As peças, pertencentes à coleção Mediterrâneo, eram compostas por xícaras verdes com detalhes em ouro, cada uma avaliada em R$ 145. Michelle expressou sua satisfação ao comentar: "A cara da riqueza".
Tania Bulhões já foi condenada por fraude
Em novembro de 2010, a empresária Tania Bulhões foi alvo da Operação Porto Europa, conduzida pela Polícia Federal. A investigação revelou um esquema de fraude em importações, no qual a empresária utilizava empresas de fachada para subfaturar mercadorias e reduzir o pagamento de impostos.
A empresária foi condenada pela Justiça Federal a quatro anos de reclusão, pena convertida em restrições de direitos e pagamento de R$ 1,7 milhão a instituições de caridade.
A decisão foi proferida pelo juiz Fausto Martin De Sanctis, da 6ª Vara Federal Criminal de São Paulo, em razão de crimes de falsidade ideológica, descaminho, formação de quadrilha e crimes contra o sistema financeiro nacional.
Além da multa, Tânia ficou proibida de viajar ao exterior por mais de dez dias sem autorização judicial e foi determinado que ela prestasse serviços comunitários na Fundação Dorina Nowill para Cegos, cumprindo oito horas semanais.
A condenação decorreu de um esquema de fraude em importações de artigos de luxo entre 2004 e 2006. Segundo o Ministério Público Federal (MPF), a empresária utilizava empresas intermediárias para ocultar o verdadeiro comprador das mercadorias, reduzindo a tributação. O esquema incluía subfaturamento de importações e fraude cambial, levando à evasão de divisas.
Diante das acusações, Tania fez um acordo de delação premiada, confessando sua participação e fornecendo informações sobre o esquema. Com isso, o processo contra ela foi extinto, mas outros 12 réus continuam sendo investigados.
Em nota divulgada à época da condenação, a defesa de Tania Bulhões afirmou que recebeu a sentença com serenidade e classificou o caso como um episódio pontual, alegando que envolveu apenas uma das empresas do grupo.
Crise ameaça reputação da Tania Bulhões
A recente polêmica envolvendo a marca Tania Bulhões representa um golpe na credibilidade da empresa, que atua em um segmento onde exclusividade, autenticidade e transparência são essenciais. O escândalo sobre a origem das porcelanas e os preços praticados levanta questionamentos sobre o valor real dos produtos, impactando diretamente a disposição dos consumidores em pagar pelos itens da grife.

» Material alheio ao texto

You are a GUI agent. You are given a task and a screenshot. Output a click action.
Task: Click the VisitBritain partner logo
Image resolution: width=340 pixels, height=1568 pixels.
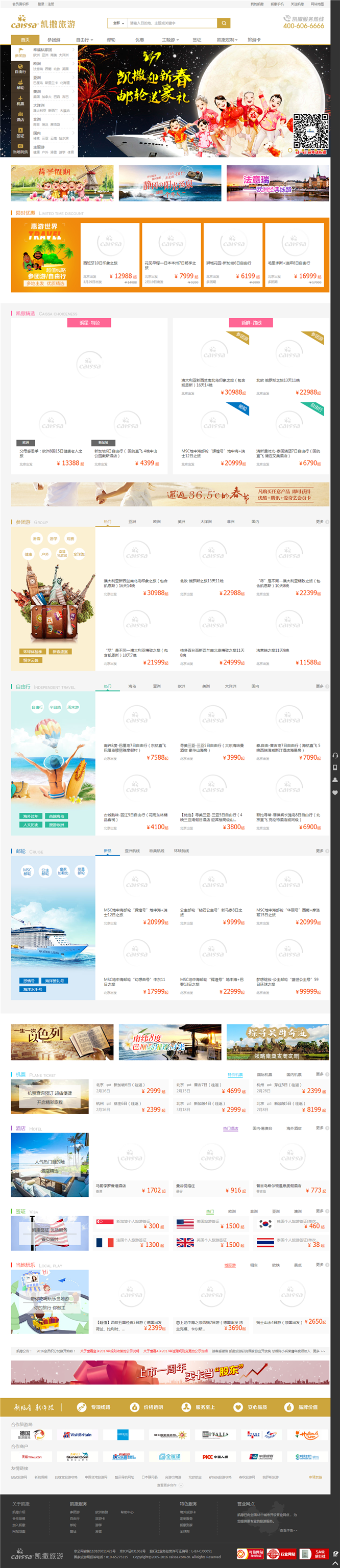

A descoberta de que xícaras vendidas no Brasil por R$ 210 podem ser encontradas no exterior por valores irrisórios compromete a percepção de raridade e sofisticação da marca. A crise se intensifica com o vai e vem nos comunicados oficiais, que sugerem falta de controle sobre a produção e alimentam a desconfiança do público.
O dano pode ir além da perda de vendas imediatas. Consumidores fiéis podem abandonar a marca, enquanto lojas multimarcas e distribuidores podem rever parcerias temendo prejuízos à própria reputação. Caso a polêmica continue, a empresa pode enfrentar ações judiciais por propaganda enganosa e investigações de órgãos de defesa do consumidor.
A recuperação da Tania Bulhões dependerá da forma como a empresa gerencia a crise. Apenas comunicados institucionais não serão suficientes para conter o impacto negativo. Se não adotar medidas eficazes de transparência e reposicionamento, a marca pode ver seu status no mercado de luxo ruir de vez.